CDC impede divulgação de estudo que comprova eficácia da vacina contra Covid-19

A vacina contra a Covid-19 mostrou-se eficaz na redução de internações e visitas a pronto-socorros durante o inverno passado. No entanto, uma agência de saúde dos EUA, liderada por Robert F. Kennedy Jr., bloqueou a publicação de um estudo que comprovava esses resultados.

Segundo reportagem do The Washington Post, a publicação do relatório na principal revista científica do Centro de Controle e Prevenção de Doenças (CDC), o Morbidity and Mortality Weekly Report, foi adiada inicialmente pelo diretor interino da agência, Jay Bhattacharya. Ele alegou dúvidas sobre a metodologia dos pesquisadores, apesar de a mesma ser amplamente utilizada por revistas médicas como New England Journal of Medicine, JAMA Network Open, The Lancet e Pediatrics.

Nos últimos dias, a decisão foi revertida, e a publicação do estudo foi completamente vetada. Especialistas veem essa atitude como mais um reflexo da influência de Kennedy, conhecido por sua postura antivacina, no governo federal.

Kennedy e o movimento antivacina

Durante suas audiências de confirmação no ano passado, Kennedy afirmou ser pró-segurança e não contrário às vacinas. "Acredito que as vacinas têm um papel crítico na saúde. Todos os meus filhos foram vacinados", declarou. No entanto, ele é uma figura central no movimento antivacina, que se baseia em teorias conspiratórias desmentidas, como a falsa relação entre vacinas e autismo.

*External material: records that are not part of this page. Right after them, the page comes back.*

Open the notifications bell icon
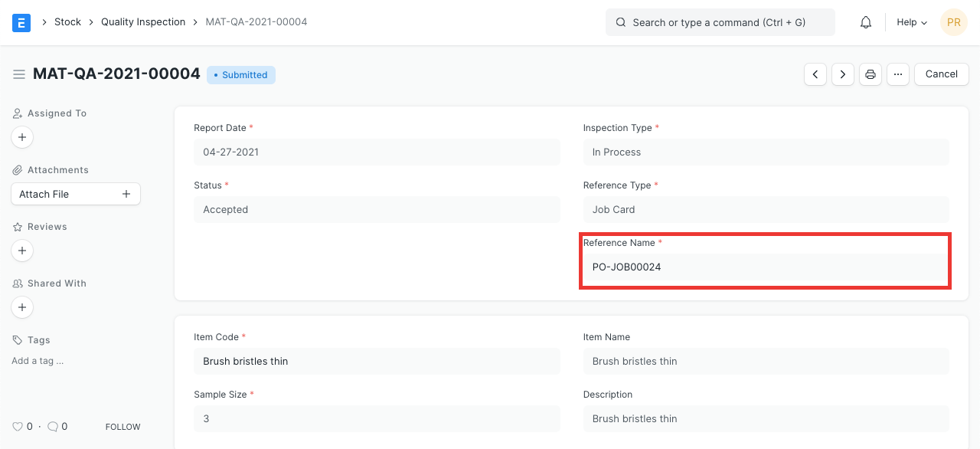The height and width of the screenshot is (449, 980). (866, 22)

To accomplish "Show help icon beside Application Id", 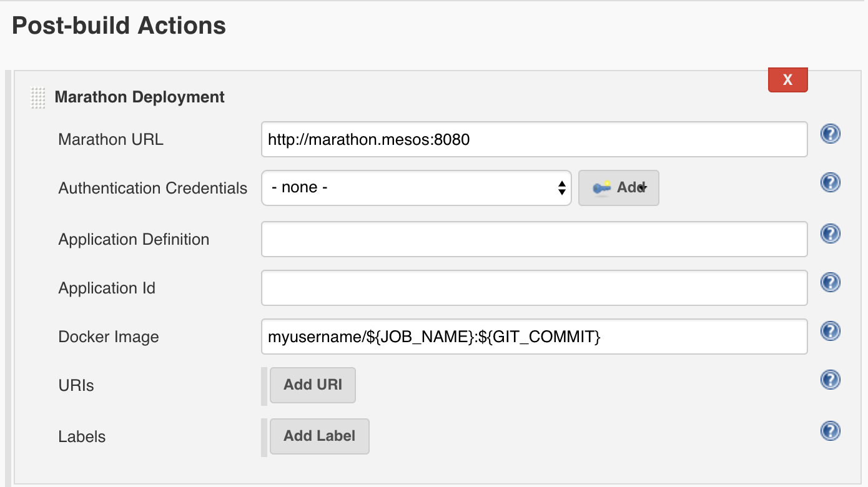I will [830, 282].
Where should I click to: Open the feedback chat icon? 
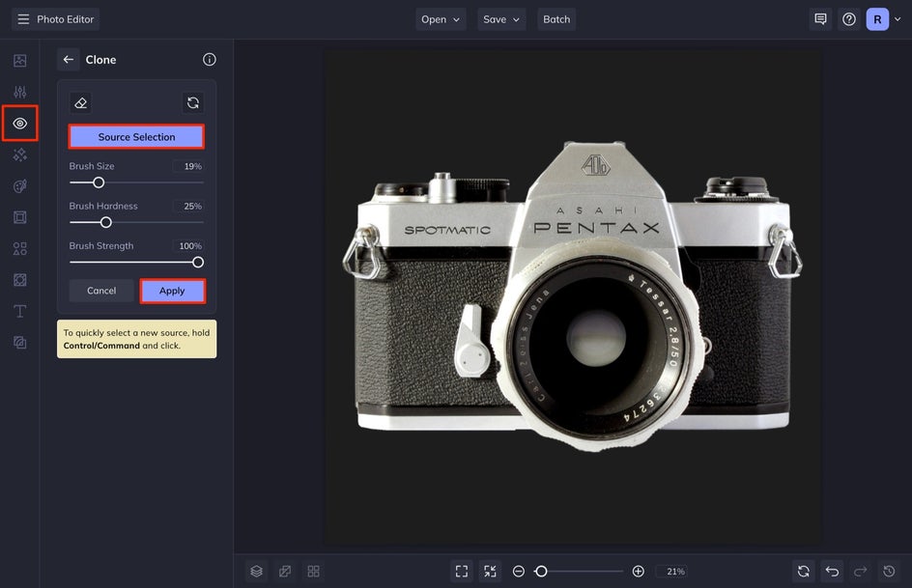(820, 19)
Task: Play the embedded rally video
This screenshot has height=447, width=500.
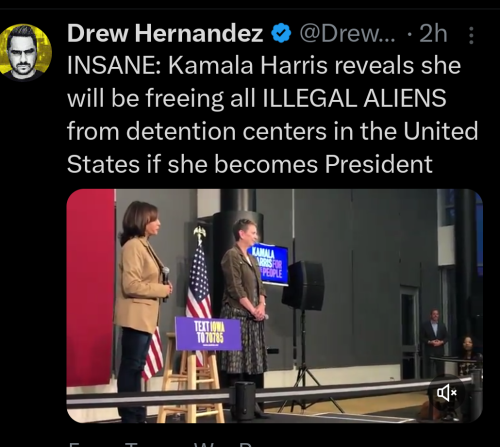Action: 274,306
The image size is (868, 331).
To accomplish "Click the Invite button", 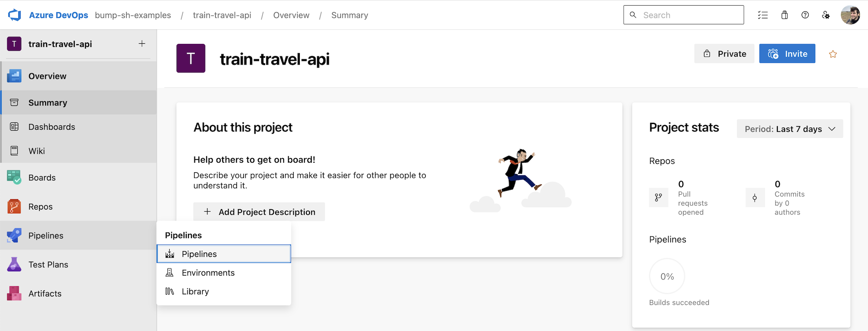I will click(787, 54).
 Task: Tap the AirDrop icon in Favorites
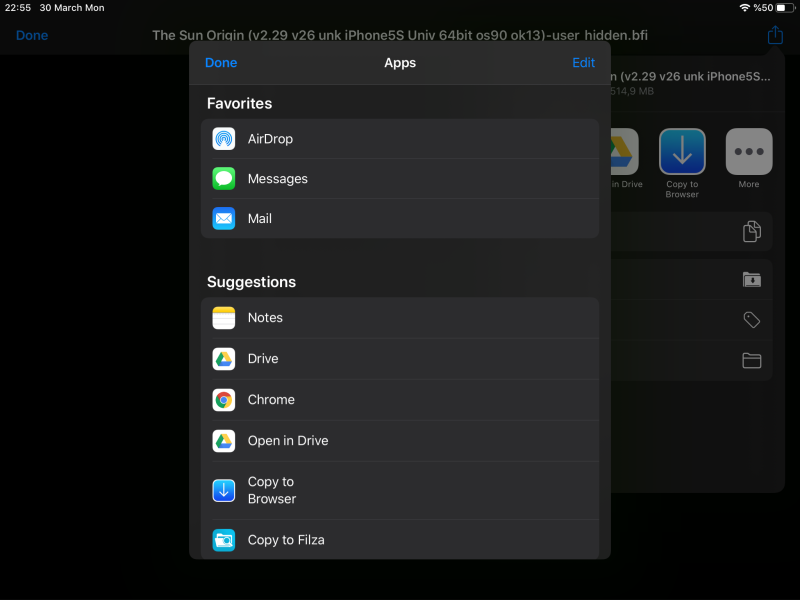click(224, 139)
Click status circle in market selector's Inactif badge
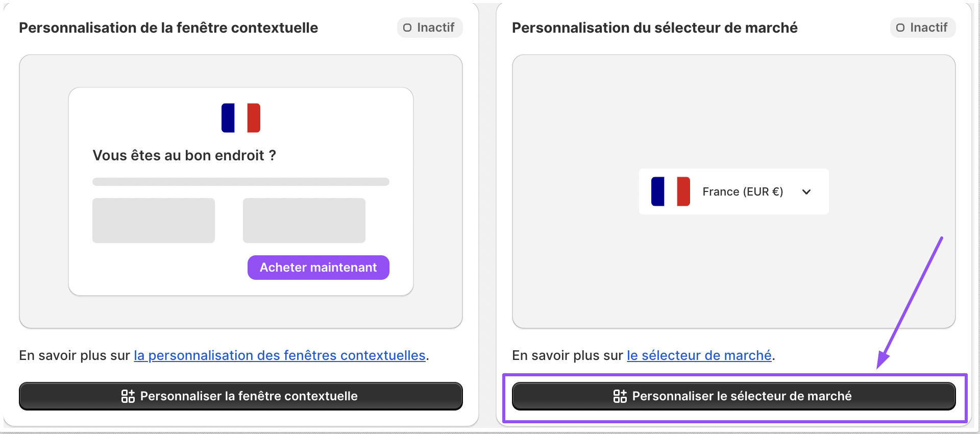This screenshot has width=980, height=434. (x=900, y=28)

O estudo que iniciou essa crença fraudulenta foi descreditado, e o pesquisador responsável perdeu sua licença médica. Desde então, dezenas de pesquisas, incluindo uma que acompanhou mais de 660 mil crianças por 11 anos, confirmaram a ausência de correlação entre vacinas e autismo.

Impacto das ações de Kennedy no sistema de saúde

Desde que assumiu o comando do Departamento de Saúde e Serviços Humanos (HHS), Kennedy substituiu especialistas independentes do painel consultivo de vacinas do CDC por figuras céticas em relação às imunizações. Em meio a um surto histórico de sarampo no Texas, ele chegou a recomendar vitamina A em vez da vacina tríplice viral (MMR).

Em janeiro, ele alterou o calendário de vacinação infantil sem comunicar sua equipe, o que pode afetar o acesso e a cobertura de vacinas para milhões de famílias americanas nos próximos anos.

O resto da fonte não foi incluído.